* [WORK INSTRUCTIONS]:
Reprint all of the data below exactly as shown and skip every image.

* [RECORD SET]:
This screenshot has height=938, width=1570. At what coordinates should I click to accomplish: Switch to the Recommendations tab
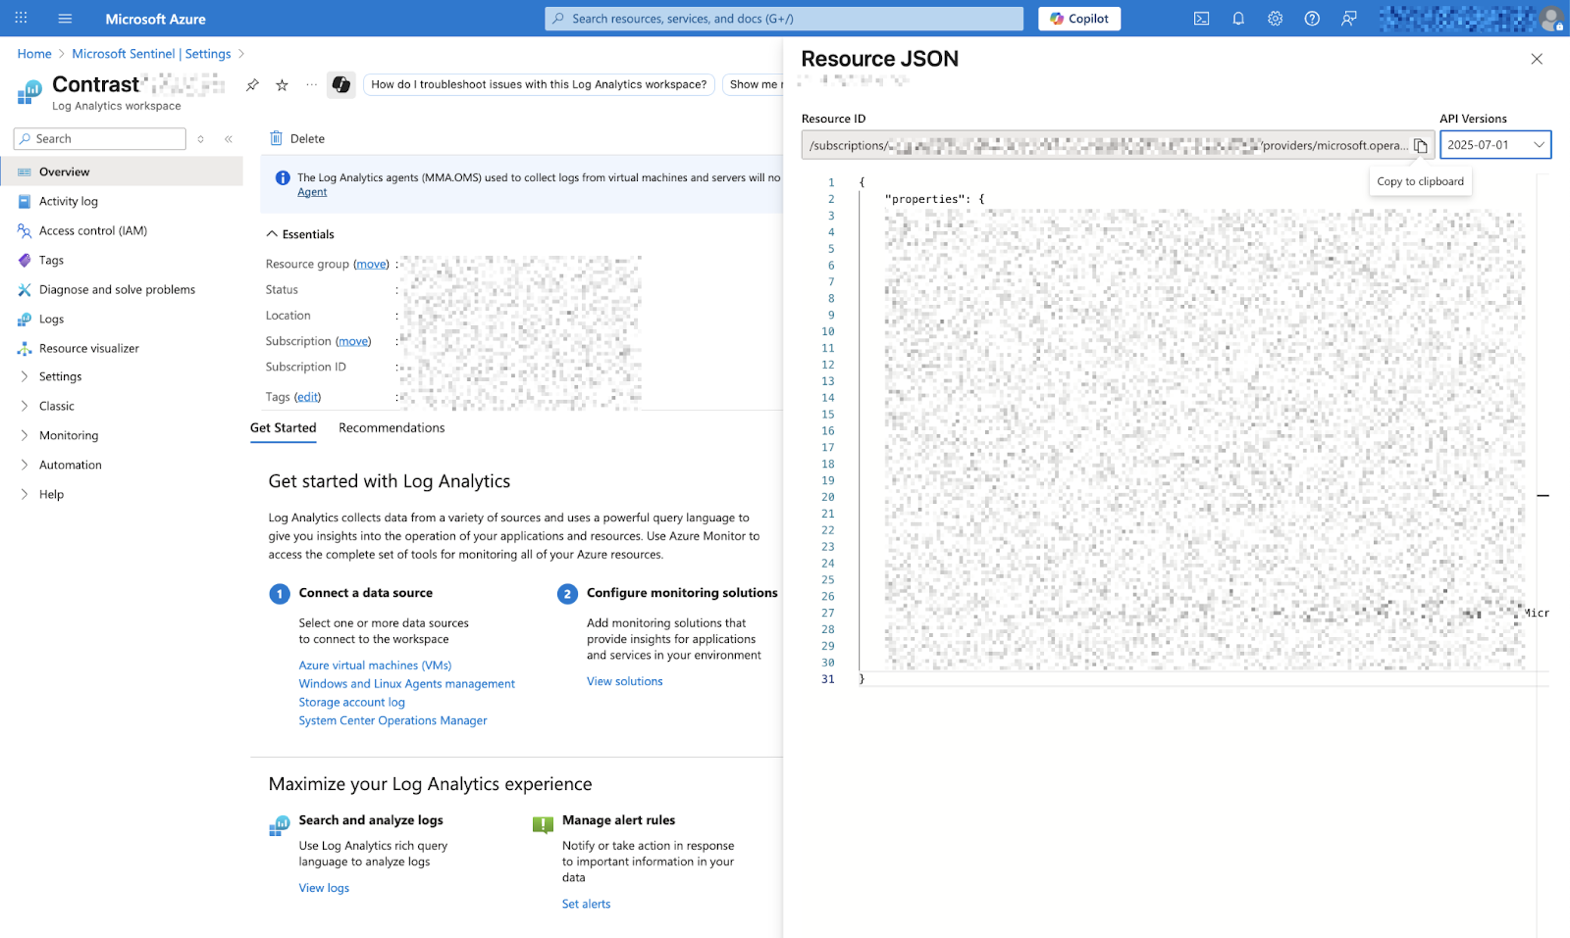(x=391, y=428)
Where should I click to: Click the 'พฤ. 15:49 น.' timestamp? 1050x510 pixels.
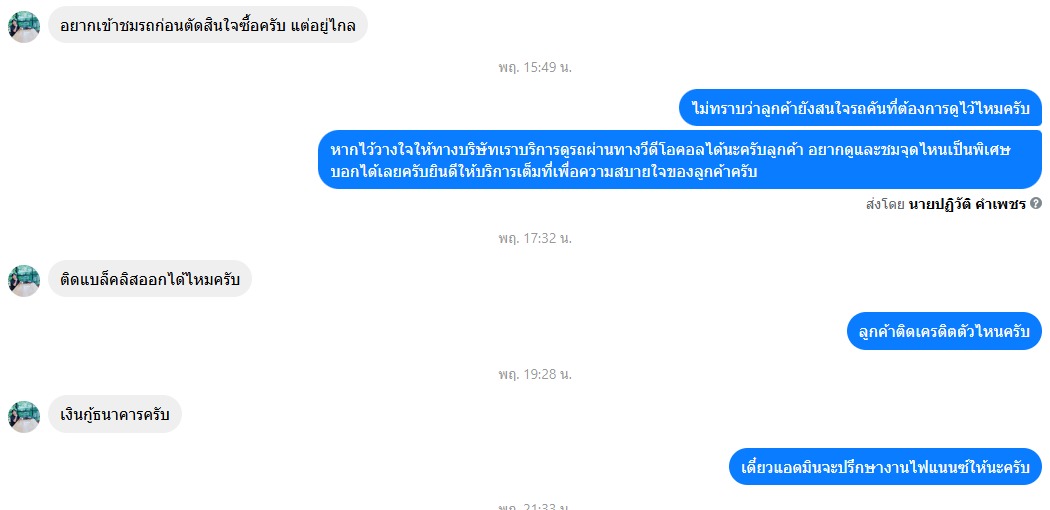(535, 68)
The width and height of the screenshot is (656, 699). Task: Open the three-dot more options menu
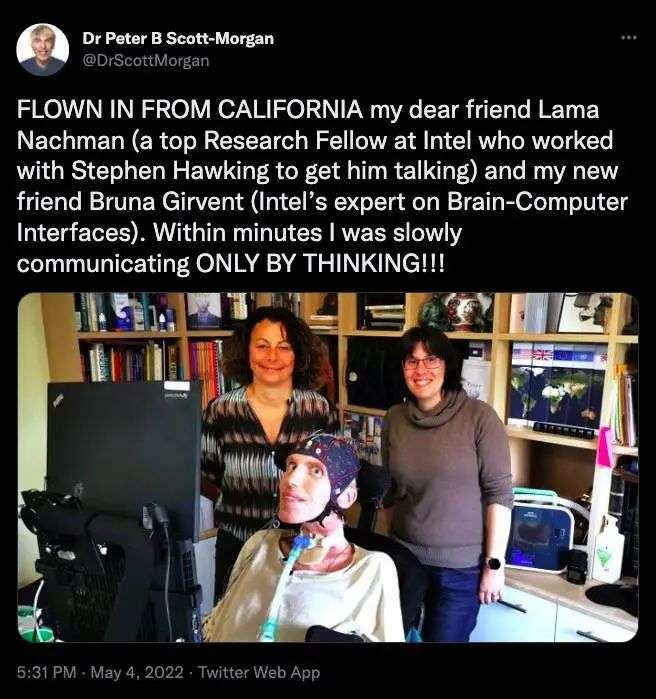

* [ANSWER BOX]:
This screenshot has height=938, width=1570. At what coordinates should I click to accomplish: Switch to the Recommendations tab
(x=391, y=428)
Where should I click to: Click the 'พฤ. 15:49 น.' timestamp? 1050x510 pixels.
(535, 68)
The width and height of the screenshot is (656, 699). Task: Open the three-dot more options menu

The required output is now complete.